The skills are human-readable, serving double duty: guiding AI output and documenting our best practices for the team. That frees our developers to focus on the complex problems AI still can't solve: the work that actually requires judgment.
AI Delegation
Handing off tasks to agents isn't new to us. What we wanted to learn was which tasks are the right fit, and how to tighten our guardrails so agents produce better output with fewer iterations.
We ran three experiments: tracking down a bug, cleaning up inconsistent code documentation, and clearing a backlog of style and formatting issues. Results were mixed in the most instructive way. The bug got fixed, though it took more back-and-forth than expected. The documentation work stalled, but it led directly to a written guide teaching the agent how we want that work done in the future. The formatting agent ran for an hour, got stuck on a decision that required real judgment, and eventually had to be restarted with better instructions. The second attempt went much better.

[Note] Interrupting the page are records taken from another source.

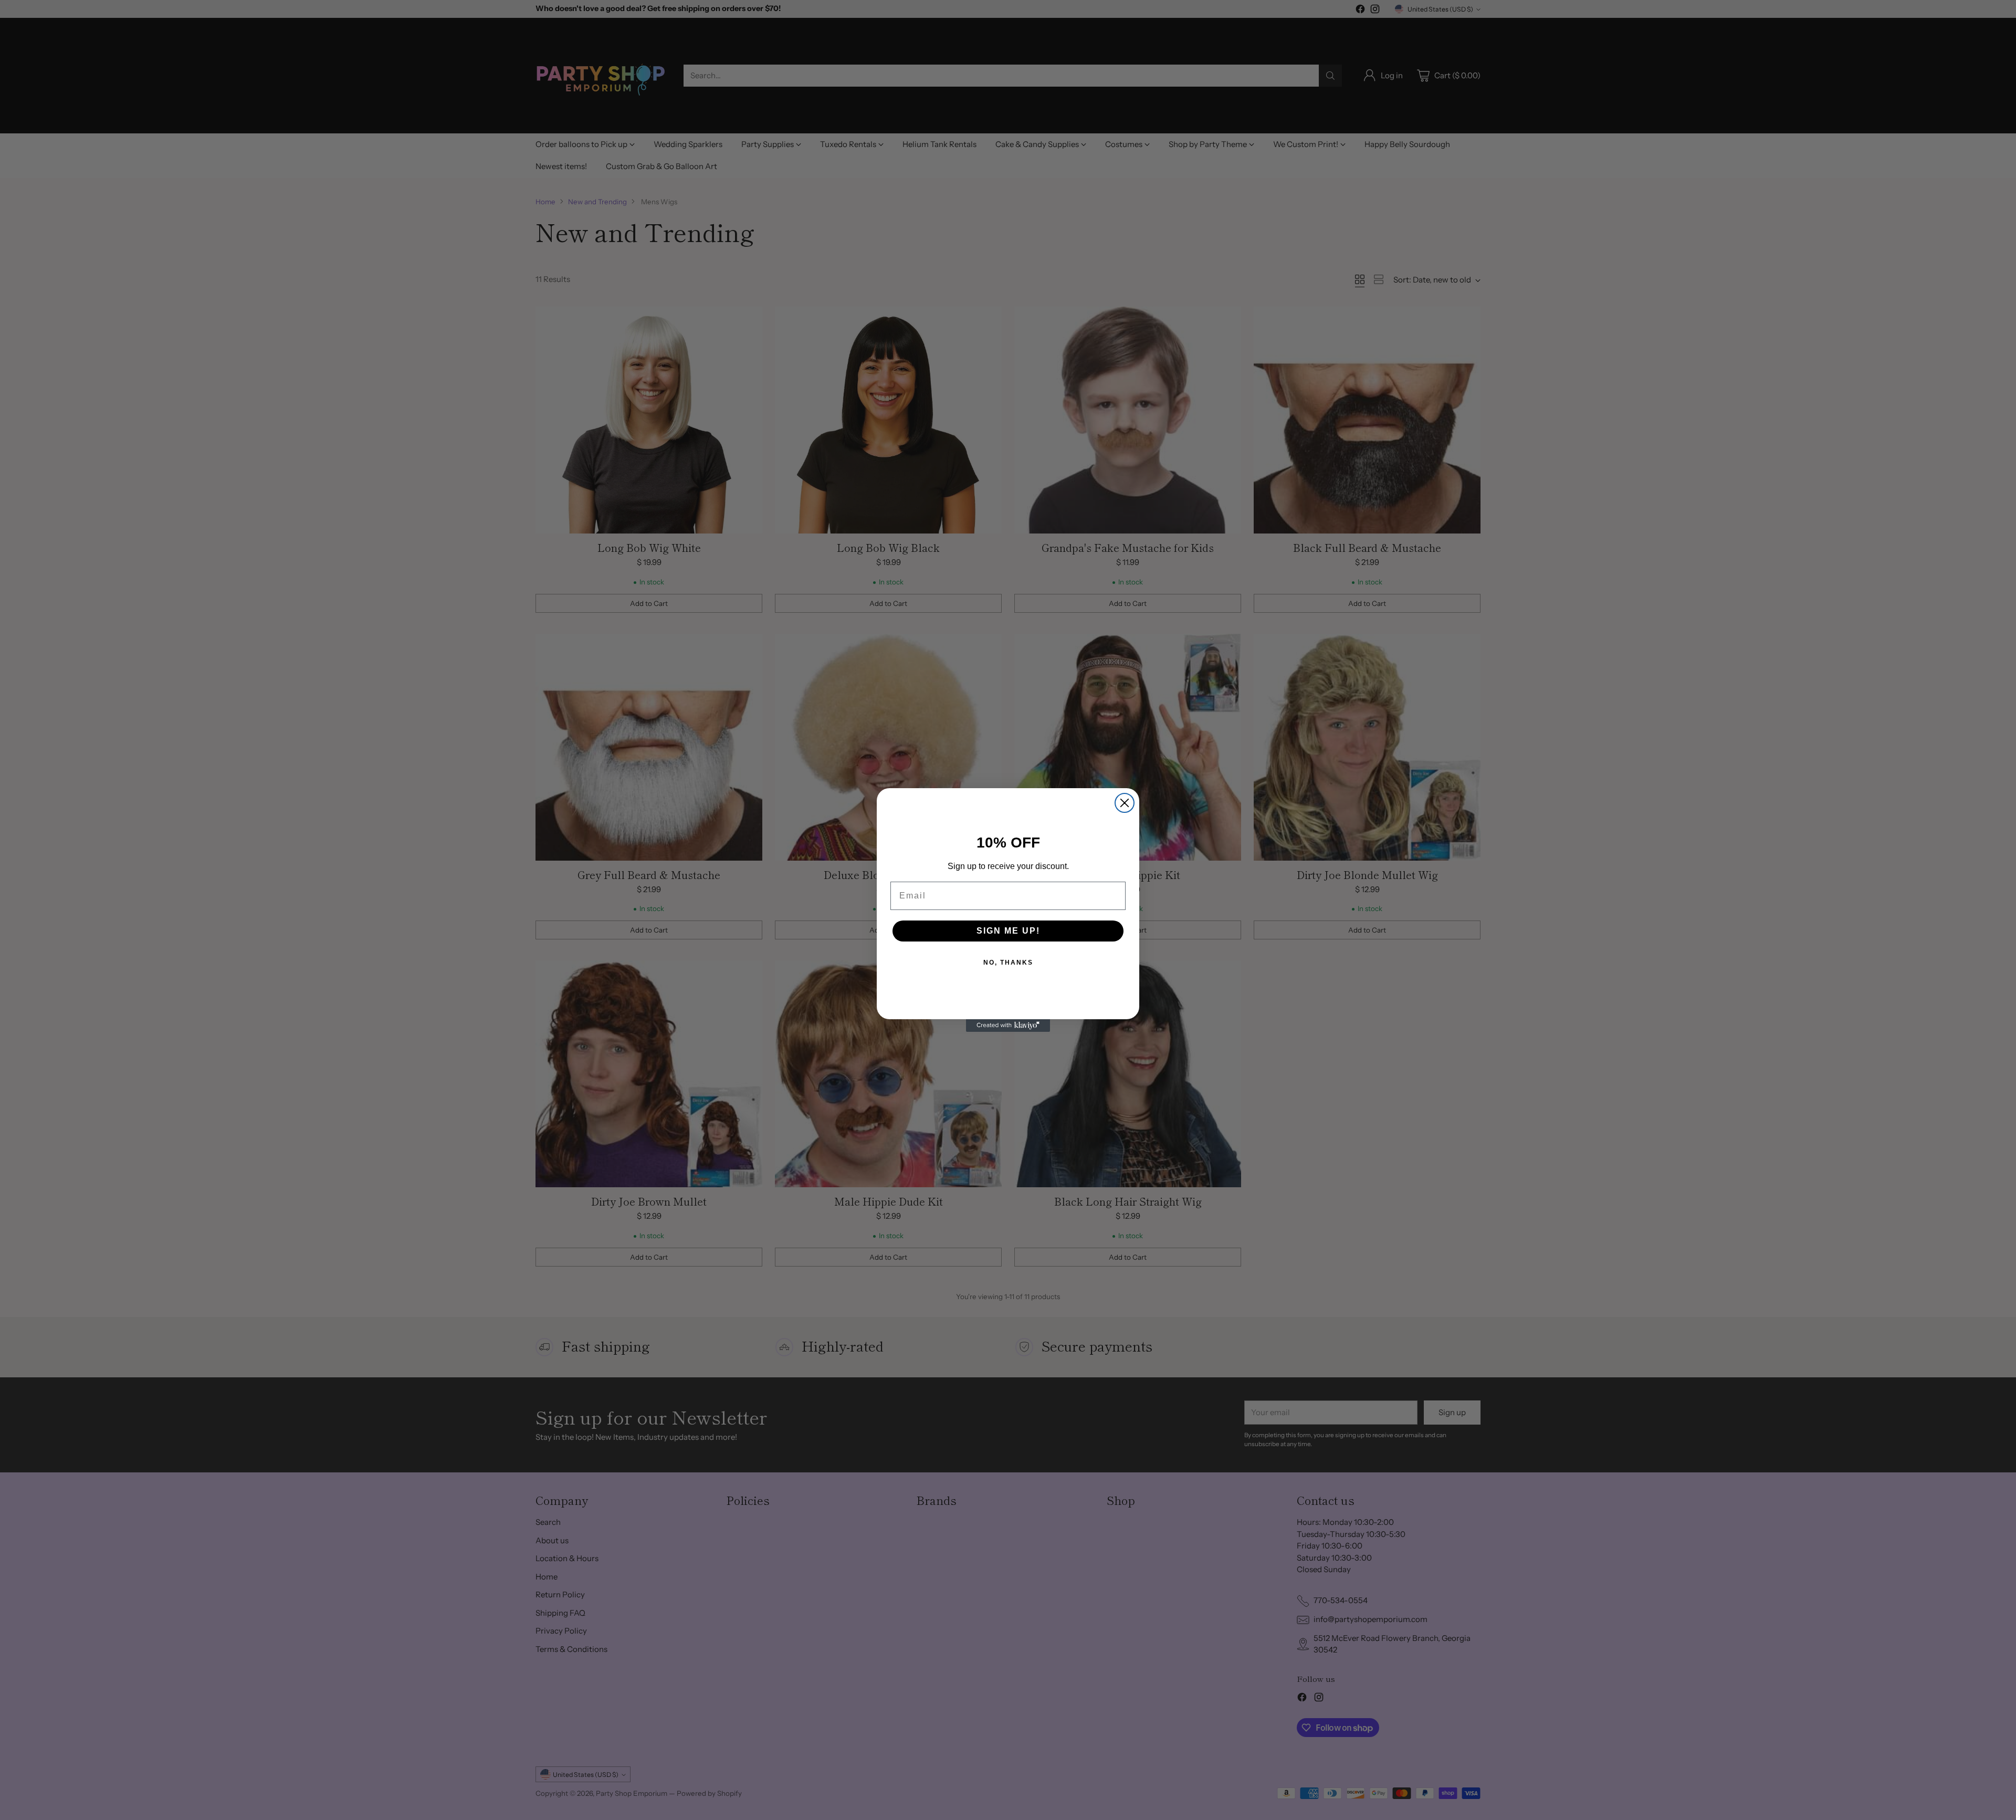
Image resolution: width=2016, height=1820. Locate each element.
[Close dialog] (1124, 802)
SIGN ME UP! (1008, 930)
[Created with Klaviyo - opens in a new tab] (1008, 1025)
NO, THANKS (1008, 962)
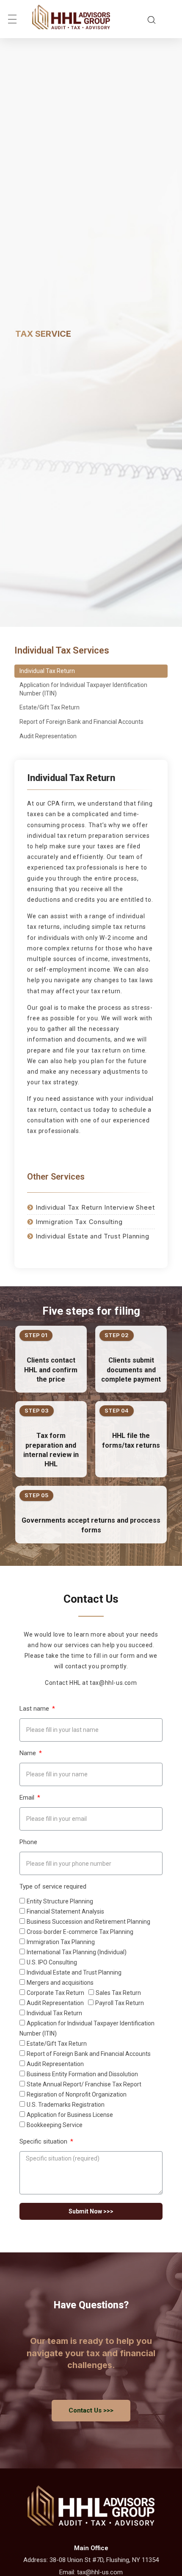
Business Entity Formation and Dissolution (82, 2074)
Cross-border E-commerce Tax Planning (80, 1931)
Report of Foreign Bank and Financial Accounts (81, 721)
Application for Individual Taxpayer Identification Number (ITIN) (83, 689)
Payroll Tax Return (119, 2003)
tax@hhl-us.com (100, 2572)
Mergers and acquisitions (60, 1982)
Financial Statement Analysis (65, 1911)
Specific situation (44, 2141)
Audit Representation (48, 736)
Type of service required (52, 1887)
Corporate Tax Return (55, 1992)
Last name (35, 1709)
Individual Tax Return (47, 671)
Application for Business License (70, 2114)
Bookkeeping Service (55, 2125)
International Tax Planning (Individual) (77, 1952)
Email (27, 1798)
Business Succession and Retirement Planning (88, 1921)
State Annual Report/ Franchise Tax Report (84, 2084)
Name (28, 1753)
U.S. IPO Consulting (52, 1962)
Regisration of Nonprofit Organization (77, 2094)
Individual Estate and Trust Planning (74, 1972)
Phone (28, 1842)
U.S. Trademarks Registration (66, 2104)
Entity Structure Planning (60, 1901)
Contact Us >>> (91, 2410)
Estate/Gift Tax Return (49, 707)
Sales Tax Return (118, 1992)
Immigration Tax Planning (61, 1942)
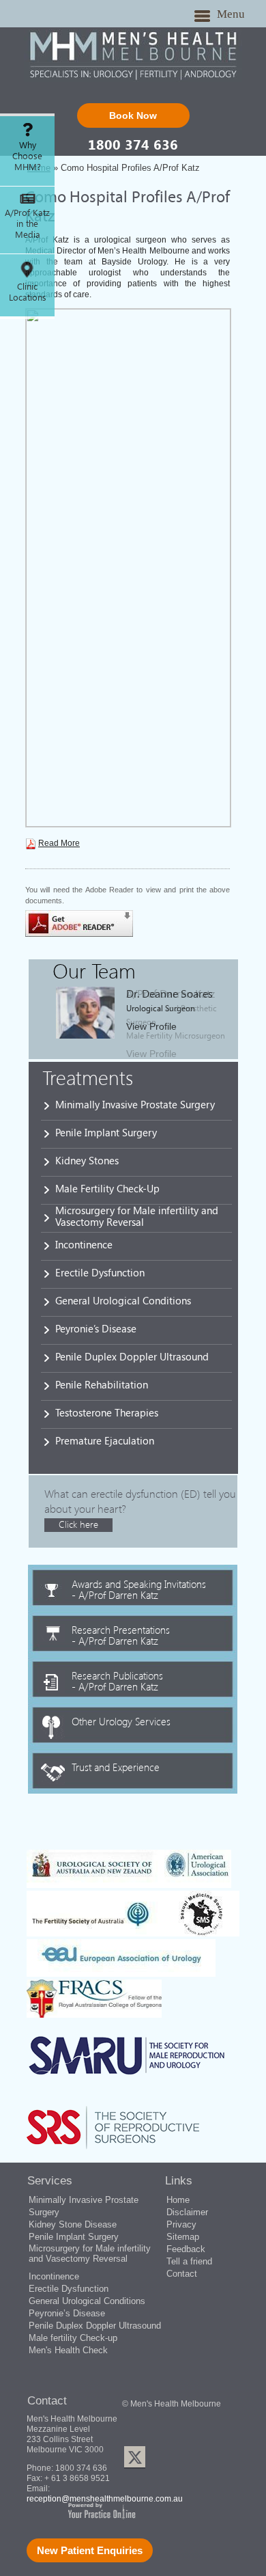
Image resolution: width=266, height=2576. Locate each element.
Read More (59, 843)
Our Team (94, 970)
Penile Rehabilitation (101, 1384)
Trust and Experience (116, 1766)
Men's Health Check (68, 2350)
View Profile (151, 1026)
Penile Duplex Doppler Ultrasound (132, 1356)
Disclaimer (187, 2212)
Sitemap (182, 2237)
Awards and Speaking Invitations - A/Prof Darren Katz (139, 1588)
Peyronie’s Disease (95, 1328)
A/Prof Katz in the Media (27, 223)
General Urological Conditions (123, 1300)
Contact (181, 2274)
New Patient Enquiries (90, 2550)
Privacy (181, 2224)
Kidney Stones (87, 1160)
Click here (78, 1524)
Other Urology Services (121, 1720)
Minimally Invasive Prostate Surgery (135, 1104)
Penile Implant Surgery (106, 1132)
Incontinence (84, 1244)
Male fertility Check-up (73, 2338)
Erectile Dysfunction (100, 1272)
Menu (231, 14)
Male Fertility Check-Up (107, 1188)
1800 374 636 (133, 144)
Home (178, 2200)
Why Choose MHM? (27, 155)
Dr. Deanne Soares (169, 993)
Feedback (185, 2249)
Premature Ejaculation (104, 1440)
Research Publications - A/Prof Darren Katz (117, 1680)
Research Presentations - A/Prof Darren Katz (121, 1634)
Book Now (133, 115)
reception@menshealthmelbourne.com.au (105, 2499)
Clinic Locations (27, 292)
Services (49, 2180)
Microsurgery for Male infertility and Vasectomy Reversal (136, 1216)
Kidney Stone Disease (73, 2224)
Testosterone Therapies (106, 1412)
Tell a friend (189, 2261)
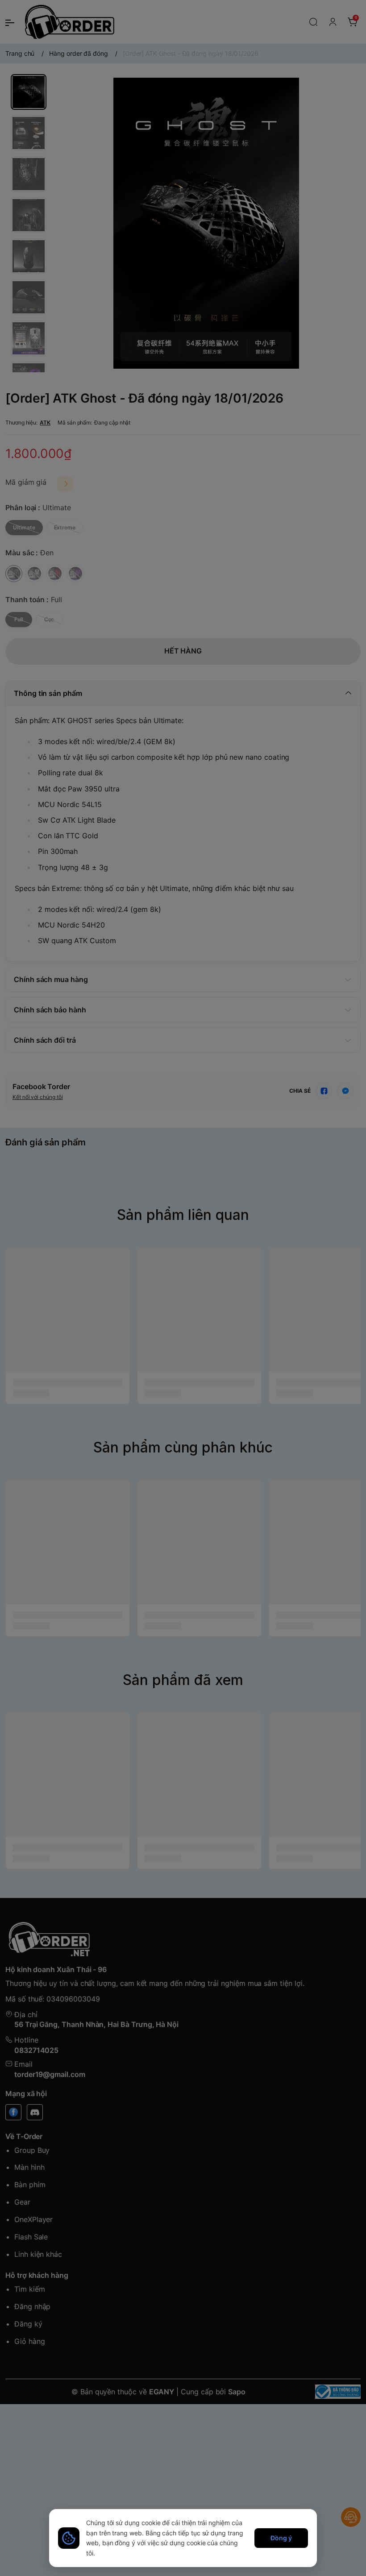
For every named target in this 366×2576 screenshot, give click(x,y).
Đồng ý (281, 2538)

The pattern that emerged: when an agent struggles, starting over with a clearer prompt usually beats trying to steer it mid-course.
Where agents show the most promise is in the small, repetitive work that rarely gets prioritized. Easy to hand off, hard to justify scheduling. That's where the team plans to keep exploring.
Open Source WebComponent PDF viewer
The tools that should exist don't always exist. That's where this experiment started.
While working on a recent partner project, our team needed a good option for displaying PDFs inside a web application. PDF.js is the clear leader as an open-source foundational library, but there are no good web components built around it. The two we found were outdated and difficult to work with. So during CCC days, we built our own and shipped it.
The developers on this project were experienced, but building web components wasn't their specialty. What made the difference was collaboration: drawing on expertise from across the RoleModel team and using AI to research options and suggest next steps. The result is an open-source PDF viewer that any developer can drop into their application with a single line of code. It covers the features you'd expect: zooming, printing, page navigation, text search, and theme customization, plus a few you might not, like a collapsible thumbnail sidebar and full keyboard shortcuts.
From idea to published package in two days. For our partners, that means tools that should exist actually get built.
What We're Taking Forward
Not every experiment ends with shipped code. Some produce learning that shapes how we work next. This quarter, we had both: a PDF viewer now in use on a partner project, a viable path to a desktop LightningCAD, a growing skills repository that makes every project start from a stronger position, and clearer patterns for where AI delegation actually earns its keep.
That's what CCC days are for. We don't adopt new tools because they're new. We adopt them when we've seen them produce better outcomes for our partners. The experiments that involved AI were no different: the value wasn't the technology, it was what experienced developers could do with it.